● Zu lösende Aufgaben:
• a. Mit welchem Bildhauer hat Renate Brandscheidt laut der Buchbesprechung zu Abraham das Buch gemeinsam erarbeitet?
• b. Führen Sie die Buchbesprechung zu Abraham im Anschluss an ihren letzten Satz fort.

● Textauszug:
────────
Brandscheidt, Renate

Titel/Untertitel:

Abraham. Glaubenswanderschaft und Op­fergang des von Gott Erwählten.

Verlag:

Würzburg: Echter 2009. 366 S. m. Abb. gr.8°. Geb. EUR 24,80. ISBN 978-3-429-03101-5.

Rezensent:

Benjamin Ziemer

Die Trierer katholische Alttestamentlerin Renate Brandscheidt unternimmt in diesem Buch gemeinsam mit dem in Berlin lebenden Bildhauer Nika Bakhia eine »ganzheitliche Annäherung an Abraham« (10), die sich nicht in erster Linie an Fachexegeten richtet. Äußerlich zeigt sich der disziplinübergreifende Ansatz bereits am Aufbau des Buches: Auf die acht Kapitel zu Abraham im Alten Testament folgt ein »Theologischer Ausblick«, der Abraham mit der neutestamentlichen Adam-Christus-Typologie und dem interreligiösen Dialog ins Verhältnis setzt (303–317), danach erklärt Nika Bakhia eine von ihm auf Anregung der Vfn. geschaffene Abrahamplastik (318–343, dazu weiter unten). Zum Schluss wird mit den Worten von Papst Johannes Paul II. exemplifiziert, was für die Vfn. »Von Abraham reden« heißt (344–347).
────────
● Rohdaten:
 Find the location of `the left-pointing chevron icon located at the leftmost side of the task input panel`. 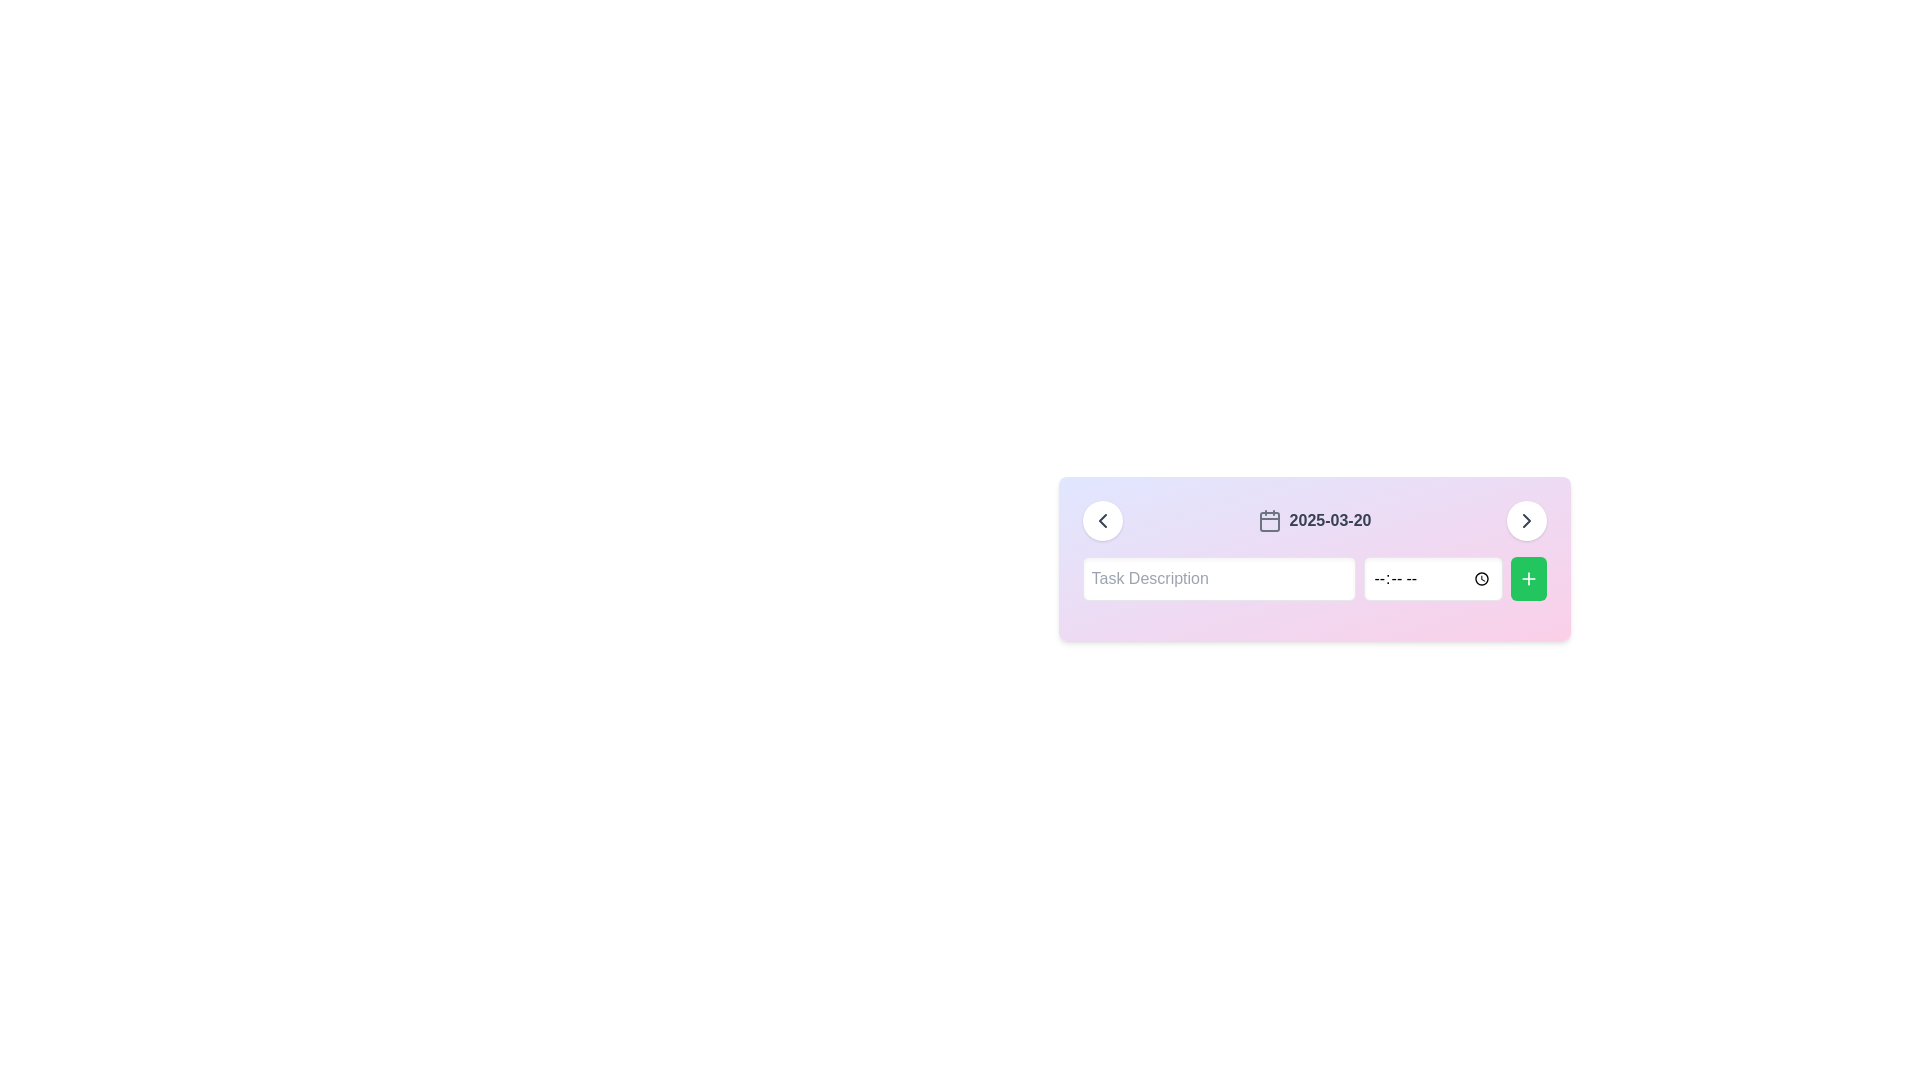

the left-pointing chevron icon located at the leftmost side of the task input panel is located at coordinates (1101, 519).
────────
● Gegebene Antworten:
• a. Mit dem in Berlin lebenden Bildhauer Nika Bakhia.

• b.
Der Hauptteil des Buches (13–302) folgt, nach einem einleitenden Kapitel »Abraham und die Väterzeit« (13–50), im Wesentlichen dem Aufbau der Abrahamgeschichte, wobei sich je ein Kapitel mit Gen 12 f., 14, 15, 18 f., 21, 22 und 23 befasst. Es handelt sich um einen allgemein verständlichen, aber durchweg den aktuellen Stand der wissenschaftlichen Diskussion berücksichtigenden Kommentar zur Abrahamgeschichte, der zu jedem der genannten Textabschnitte nach einer kurzen Überleitung jeweils in drei Abschnitte gegliedert ist. Unter der Überschrift »Die Überlieferung und ihre Gestalt« wird der Textabschnitt übersetzt, gegliedert und eine literarkritische Schichtung skizziert. Im zweiten, zentralen und in der Regel umfangreichsten Abschnitt, wird unter der Überschrift »Die Überlieferung und ihre Botschaft« der historische Aussagegehalt entfaltet, entsprechend dem für die Redaktionsgeschichte jeweils veranschlagten historischen und traditionsgeschichtlichen Hin­tergrund. Nach dieser Einzelexegese folgen im jeweils letzten Teil »Ergebnisse, Zusammenhänge, Folgerungen«, wobei unter dieser Überschrift auch noch weitere Abschnitte der Abrahamgeschichte thematisiert werden.
Da ein Bibelstellenregister fehlt, mag es sinnvoll sein, diese Ab­schnitte zu nennen: Gen 16 wird im Zusammenhang von Gen 21,1–21 mitbedacht (239–246), Gen 17 im Kontext von Gen 15 (151–153). Gen 24 wird am Schluss des Kapitels zu Gen 23 unter der Überschrift »Das Ende der irdischen Glaubenswanderschaft Abrahams« (301 f.) ein eigener Abschnitt gewidmet. Die Nachrichten über Ketura (Gen 25,1–6), die unter interreligiöser Perspektive ja ebenfalls interessant wären, werden dagegen nicht mehr behandelt, ebenso wenig Gen 20 und 21,22–34, also die Abschnitte, die vom Aufenthalt Abrahams und Saras als Fremdlinge im Reich Abimelechs von Gerar handeln. Stehen diese Erzählungen vielleicht außerhalb der stetig fortschreitenden »Glaubenswanderschaft«, zu der Abraham von Gen 12 an berufen sei? Das wäre eine Erklärung wert gewesen.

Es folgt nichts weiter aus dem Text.